High Court Of Bombay
CIT -21, Mumbai Vs. Devdas Naik
Assessment Year 2007-08
S.C. Dharmadhikari And B.P. Colabawalla, JJ.
IT Appeal No. 2483 Of 2011
June 10, 2014
1. The Appeal questions the order passed by the Income Tax Appellate Tribunal confirming that of the Commissioner of Income Tax (Appeals).
2. The concurrent finding of fact in relation to Assessment Year 2007-08 is questioned on the ground that the claim of deduction under section 54 of the Income Tax Act 1961 was not tenable.

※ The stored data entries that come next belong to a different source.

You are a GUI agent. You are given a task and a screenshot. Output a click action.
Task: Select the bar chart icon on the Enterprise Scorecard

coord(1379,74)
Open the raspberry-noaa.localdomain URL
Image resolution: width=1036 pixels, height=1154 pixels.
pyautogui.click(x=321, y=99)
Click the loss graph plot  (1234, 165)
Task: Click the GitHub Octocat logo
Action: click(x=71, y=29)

3. It is urged that the factual position has been completely misread and misconstrued so as to allow the claim. Mr Ahuja, learned counsel appearing in support of this appeal submits that the law laid down by the Mumbai Bench of the Tribunal in the case of ITO v. Ms. Sushila M. Jhaveri  107 ITD 327 (SB) and confirmed by this Court in the case of CIT v. Raman Kumar Suri  212 Taxman 411/29 taxmann.com 231 is applicable only when the house purchased is a single unit. According to Mr Ahuja, in the present case, two flats, one acquired in the Respondent- Assessee’s name and another jointly in the names of Respondent – Assessee and his wife but under two distinct agreements and from different sellers have been taken into consideration for the purpose of this deduction or the claim. That is contrary to the Legislative intent and also the plain language of section 54 of the Act. Therefore, according to Mr Ahuja, a substantial question of law arises for determination.

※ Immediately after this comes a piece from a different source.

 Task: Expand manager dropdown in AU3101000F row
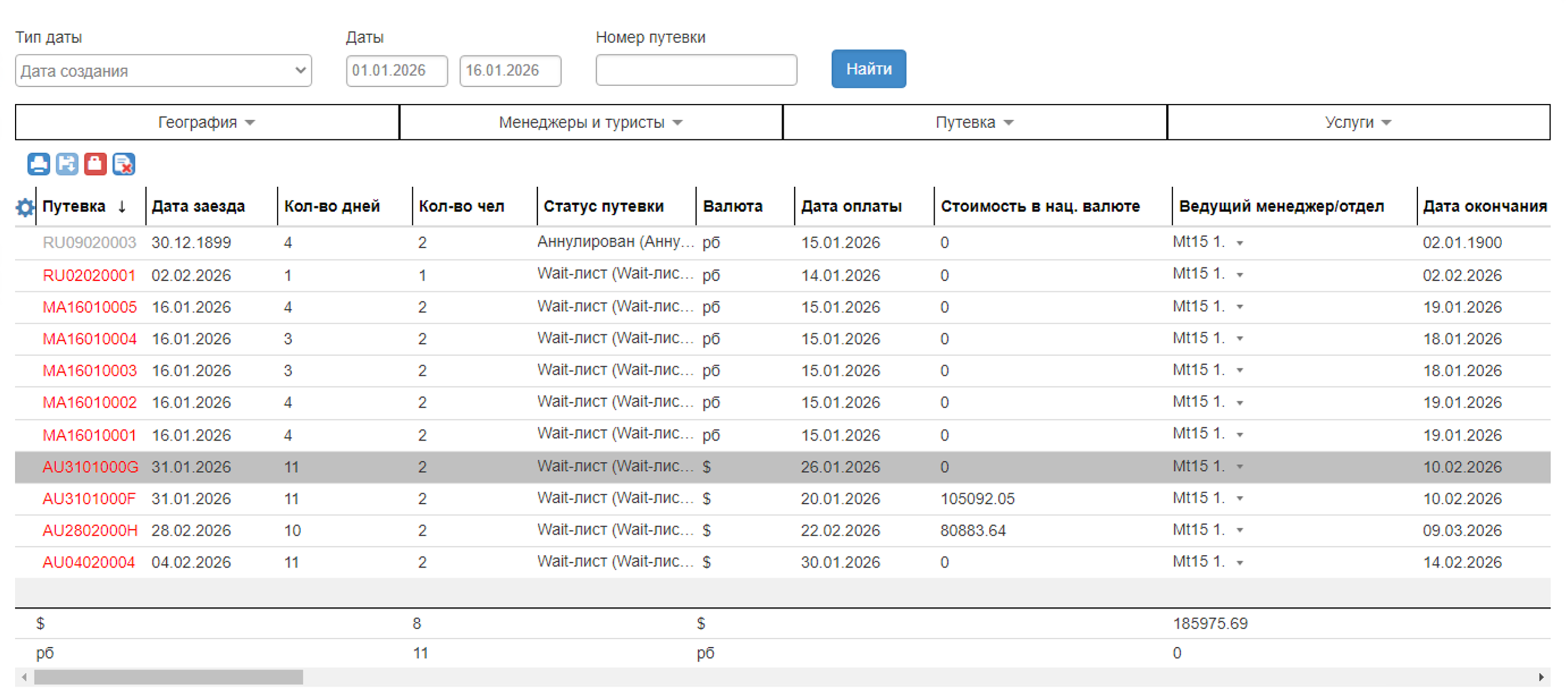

4. We are unable to agree. We found that the evidence based on which the claim was granted by the Commissioner of Income Tax (Appeals) and the Income Tax Appellate Tribunal has been noted by the Tribunal in paragraph 4 of its order. Prior thereto, the factual position has also been noticed that the Assessee alongwith his wife jointly owned bungalow. The bungalow was sold at Rs.3/- crores. With this sum, they bought three flats, one in the Assessee’s name, another in the name of Assessee and his wife and third in the name of the wife. The Assessee claimed deduction under section 54 on purchase of two flats in which he is either a sole owner or a joint owner. Though these flats were acquired under two distinct agreements and from different sellers, what has been noted by the Tribunal as also the Commissioner of Income Tax (Appeals) is that the map of the general layout plan as well as internal layout plan in regard to flat Nos.103 and 104 indicate that there is only one common kitchen for both the flats. The flats were constructed in such a way that adjacent units or flats can be combined into one. However, admitted fact is that the flats were converted into one unit and for the purpose of residence of the Assessee. It is in these circumstances, the Commissioner held that the acquisition of the flats may have been done independently but eventually they are a single unit and house for the purpose of residence.
This factual finding could have been made the basis for recording a conclusion in favour of the Assessee. We do not find that such a conclusion can be termed as perverse. Reliance placed by the Tribunal on the order passed by it in the case of Ms Sushila M. Jhaveri (supra) and which reasoning found favour with this Court is not erroneous or misplaced. The language of the section has been noted in both the decisions and it has been held that so long as there is a residential unit or house, then the benefit or deduction cannot be denied. In the present case, the unit was a single one. The flats were constructed in such a way that they could be combined into one unit. Once there is a single kitchen then, the plans can be relied upon. We do not think that the conclusion is in any way impossible or improbable so as to entertain this Appeal. In this peculiar factual backdrop, this Appeal does not raise any substantial question of law. The Appeal is devoid of any merit and is dismissed. No order as to costs.